__TEXT PROVIDED__
# # #
Entity-Component System

Several years ago, after graduating from the Guildhall at SMU, I began writing my own game engine based on the rendering engine I had developed as part of the curriculum. This has been the basis for nearly every indie/hobby game I’ve released since, from Arc Aether Anomalies back in 2008 to Super Win the Game last year, and it’s something that I am constantly growing.

I’ve written about the motivation for rolling my own tech in the past, (notably in the “About” text in You Have to Win the Game), so I’m going to gloss over that today and instead focus on one of the biggest changes I’ve made to my engine over the last couple of years: the inclusion of an entity-component system.

Let’s jump back in time to May 2011. I had recently rolled off the  Duke Nukem Forever team and was looking forward to having some time to start working on a new side project. This became The Understory, an ambitious mix of first-person dungeon crawling, procedural level generation, and Metroidvania item progression. I worked on it for about four months before realizing that (1) the game was ridiculously overscoped, and (2) I had coded myself into a corner and would have to rewrite a lot of stuff if I were to make any more progress. I abandoned The Understory, though some of its ideas would come back in the untitled dungeon crawler I worked on in late 2013 (also abandoned) and now in Gunmetal Arcadia.
# # #
(Collected data entries)
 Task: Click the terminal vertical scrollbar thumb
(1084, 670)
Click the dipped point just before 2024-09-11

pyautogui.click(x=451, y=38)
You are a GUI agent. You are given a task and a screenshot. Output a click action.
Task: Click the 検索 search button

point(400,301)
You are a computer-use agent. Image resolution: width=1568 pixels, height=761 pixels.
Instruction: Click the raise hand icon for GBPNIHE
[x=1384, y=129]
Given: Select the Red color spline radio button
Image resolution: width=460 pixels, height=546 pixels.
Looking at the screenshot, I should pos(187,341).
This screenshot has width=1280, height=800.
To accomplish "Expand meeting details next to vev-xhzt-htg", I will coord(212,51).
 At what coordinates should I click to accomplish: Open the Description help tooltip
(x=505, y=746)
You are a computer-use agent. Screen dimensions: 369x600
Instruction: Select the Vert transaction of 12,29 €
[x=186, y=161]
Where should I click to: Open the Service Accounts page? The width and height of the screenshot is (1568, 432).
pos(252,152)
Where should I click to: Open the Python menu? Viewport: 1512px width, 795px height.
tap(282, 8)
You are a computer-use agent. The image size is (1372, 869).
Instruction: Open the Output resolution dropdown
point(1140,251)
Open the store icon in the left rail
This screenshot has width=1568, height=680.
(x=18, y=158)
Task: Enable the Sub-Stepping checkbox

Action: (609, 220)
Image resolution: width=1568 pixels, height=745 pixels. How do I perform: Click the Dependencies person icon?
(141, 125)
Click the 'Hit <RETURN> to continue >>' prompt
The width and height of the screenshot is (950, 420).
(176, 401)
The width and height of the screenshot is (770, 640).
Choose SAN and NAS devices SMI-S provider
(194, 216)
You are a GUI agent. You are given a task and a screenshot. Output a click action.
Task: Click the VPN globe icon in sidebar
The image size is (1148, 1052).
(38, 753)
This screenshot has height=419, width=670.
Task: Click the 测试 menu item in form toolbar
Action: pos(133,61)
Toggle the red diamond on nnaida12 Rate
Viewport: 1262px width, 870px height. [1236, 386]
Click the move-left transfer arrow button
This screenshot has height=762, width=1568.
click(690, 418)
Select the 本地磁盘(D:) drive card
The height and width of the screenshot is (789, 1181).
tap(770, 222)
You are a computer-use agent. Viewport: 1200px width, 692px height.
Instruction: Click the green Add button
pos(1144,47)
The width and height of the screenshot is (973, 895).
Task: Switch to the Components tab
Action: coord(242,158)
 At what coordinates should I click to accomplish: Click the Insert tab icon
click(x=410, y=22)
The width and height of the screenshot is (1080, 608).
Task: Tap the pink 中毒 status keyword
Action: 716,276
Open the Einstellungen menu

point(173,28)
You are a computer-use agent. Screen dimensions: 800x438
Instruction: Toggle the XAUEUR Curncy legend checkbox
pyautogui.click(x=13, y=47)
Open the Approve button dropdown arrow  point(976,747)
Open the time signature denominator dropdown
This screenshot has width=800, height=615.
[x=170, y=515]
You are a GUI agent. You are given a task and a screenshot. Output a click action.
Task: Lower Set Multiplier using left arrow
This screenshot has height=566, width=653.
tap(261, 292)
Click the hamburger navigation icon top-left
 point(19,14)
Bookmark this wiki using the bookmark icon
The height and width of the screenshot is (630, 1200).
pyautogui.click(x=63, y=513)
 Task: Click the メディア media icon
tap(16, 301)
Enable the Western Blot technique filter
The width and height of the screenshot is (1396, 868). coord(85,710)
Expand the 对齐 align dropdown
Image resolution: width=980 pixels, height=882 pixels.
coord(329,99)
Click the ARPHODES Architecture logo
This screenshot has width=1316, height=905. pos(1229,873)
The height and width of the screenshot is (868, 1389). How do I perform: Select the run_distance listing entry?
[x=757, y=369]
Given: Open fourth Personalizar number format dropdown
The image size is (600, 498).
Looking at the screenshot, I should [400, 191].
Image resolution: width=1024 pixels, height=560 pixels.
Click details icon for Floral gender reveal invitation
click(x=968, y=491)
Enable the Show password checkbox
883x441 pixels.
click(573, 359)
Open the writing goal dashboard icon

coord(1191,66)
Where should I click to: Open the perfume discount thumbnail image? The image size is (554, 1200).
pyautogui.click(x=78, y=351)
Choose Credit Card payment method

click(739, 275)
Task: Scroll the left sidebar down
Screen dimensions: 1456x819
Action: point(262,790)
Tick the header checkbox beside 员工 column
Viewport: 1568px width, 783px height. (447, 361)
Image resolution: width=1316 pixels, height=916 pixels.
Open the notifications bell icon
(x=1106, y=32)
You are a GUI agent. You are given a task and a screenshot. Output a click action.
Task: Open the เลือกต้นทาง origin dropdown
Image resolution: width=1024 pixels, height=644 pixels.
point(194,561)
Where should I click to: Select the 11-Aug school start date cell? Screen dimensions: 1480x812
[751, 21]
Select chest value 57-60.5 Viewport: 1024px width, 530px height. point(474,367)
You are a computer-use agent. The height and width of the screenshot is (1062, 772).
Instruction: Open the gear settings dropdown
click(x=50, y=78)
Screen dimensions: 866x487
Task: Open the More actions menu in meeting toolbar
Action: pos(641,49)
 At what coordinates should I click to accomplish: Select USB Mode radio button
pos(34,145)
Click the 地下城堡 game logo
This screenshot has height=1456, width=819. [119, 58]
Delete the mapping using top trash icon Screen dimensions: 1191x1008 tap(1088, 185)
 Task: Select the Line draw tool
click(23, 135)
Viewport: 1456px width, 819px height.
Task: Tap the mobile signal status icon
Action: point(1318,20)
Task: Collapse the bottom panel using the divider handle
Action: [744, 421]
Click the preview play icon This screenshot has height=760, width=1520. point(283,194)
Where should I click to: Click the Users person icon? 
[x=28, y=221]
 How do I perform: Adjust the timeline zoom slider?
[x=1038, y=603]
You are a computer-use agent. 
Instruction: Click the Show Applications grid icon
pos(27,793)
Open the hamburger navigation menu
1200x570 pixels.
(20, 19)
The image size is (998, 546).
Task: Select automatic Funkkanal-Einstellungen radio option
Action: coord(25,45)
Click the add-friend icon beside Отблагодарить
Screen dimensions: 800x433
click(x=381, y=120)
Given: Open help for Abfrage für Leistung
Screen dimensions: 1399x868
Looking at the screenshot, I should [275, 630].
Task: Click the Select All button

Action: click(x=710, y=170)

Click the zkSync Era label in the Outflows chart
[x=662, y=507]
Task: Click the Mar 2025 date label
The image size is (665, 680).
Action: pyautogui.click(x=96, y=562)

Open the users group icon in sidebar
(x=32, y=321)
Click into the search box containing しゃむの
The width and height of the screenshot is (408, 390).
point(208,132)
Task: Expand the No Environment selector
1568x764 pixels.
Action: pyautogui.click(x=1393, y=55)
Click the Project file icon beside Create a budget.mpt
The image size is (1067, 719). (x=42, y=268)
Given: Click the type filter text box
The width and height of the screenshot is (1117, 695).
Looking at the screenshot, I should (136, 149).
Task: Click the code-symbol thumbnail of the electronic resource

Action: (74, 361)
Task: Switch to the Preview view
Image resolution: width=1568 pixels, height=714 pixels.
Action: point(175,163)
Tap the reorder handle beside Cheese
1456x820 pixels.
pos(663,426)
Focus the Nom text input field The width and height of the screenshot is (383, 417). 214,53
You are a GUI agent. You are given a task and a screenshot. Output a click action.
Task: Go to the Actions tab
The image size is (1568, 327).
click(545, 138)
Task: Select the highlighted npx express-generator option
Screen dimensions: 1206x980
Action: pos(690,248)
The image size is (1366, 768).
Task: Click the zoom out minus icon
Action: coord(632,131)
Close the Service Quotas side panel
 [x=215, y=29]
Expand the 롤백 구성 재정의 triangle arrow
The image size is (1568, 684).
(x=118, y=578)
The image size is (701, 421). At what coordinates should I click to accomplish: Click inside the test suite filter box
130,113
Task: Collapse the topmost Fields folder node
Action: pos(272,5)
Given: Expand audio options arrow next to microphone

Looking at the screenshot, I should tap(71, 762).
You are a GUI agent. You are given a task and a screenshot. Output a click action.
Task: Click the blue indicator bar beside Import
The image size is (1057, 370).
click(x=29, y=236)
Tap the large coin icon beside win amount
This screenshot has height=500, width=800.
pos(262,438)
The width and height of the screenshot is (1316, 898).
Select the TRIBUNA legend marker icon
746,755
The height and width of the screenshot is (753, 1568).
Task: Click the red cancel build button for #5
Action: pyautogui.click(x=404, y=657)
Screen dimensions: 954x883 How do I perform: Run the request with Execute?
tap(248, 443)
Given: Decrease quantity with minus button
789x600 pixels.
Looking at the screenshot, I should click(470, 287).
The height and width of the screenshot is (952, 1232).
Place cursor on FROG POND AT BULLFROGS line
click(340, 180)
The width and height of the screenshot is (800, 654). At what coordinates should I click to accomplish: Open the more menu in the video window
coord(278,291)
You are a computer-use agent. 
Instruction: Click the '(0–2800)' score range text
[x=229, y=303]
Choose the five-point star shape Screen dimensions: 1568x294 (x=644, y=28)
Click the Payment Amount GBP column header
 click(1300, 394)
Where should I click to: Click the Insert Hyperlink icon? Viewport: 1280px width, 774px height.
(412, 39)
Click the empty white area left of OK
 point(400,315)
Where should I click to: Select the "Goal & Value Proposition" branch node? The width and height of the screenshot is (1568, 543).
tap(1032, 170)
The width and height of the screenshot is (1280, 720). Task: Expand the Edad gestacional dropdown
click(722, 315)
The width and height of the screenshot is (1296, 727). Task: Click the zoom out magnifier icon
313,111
# # #
__TO-DO LIST__
1. Update the game engine text from "I’ve written about" through "an entity-component system.": begin at the words that have "I’ve written about", stop after "an entity-component system.", and put "skip past" in place of "gloss over".
2. List every game mentioned by title in the game engine text.

__SOLUTION SET__
1.
I’ve written about the motivation for rolling my own tech in the past, (notably in the “About” text in You Have to Win the Game), so I’m going to skip past that today and instead focus on one of the biggest changes I’ve made to my engine over the last couple of years: the inclusion of an entity-component system.

2.
Arc Aether Anomalies
Super Win the Game
You Have to Win the Game
Duke Nukem Forever
The Understory
Gunmetal Arcadia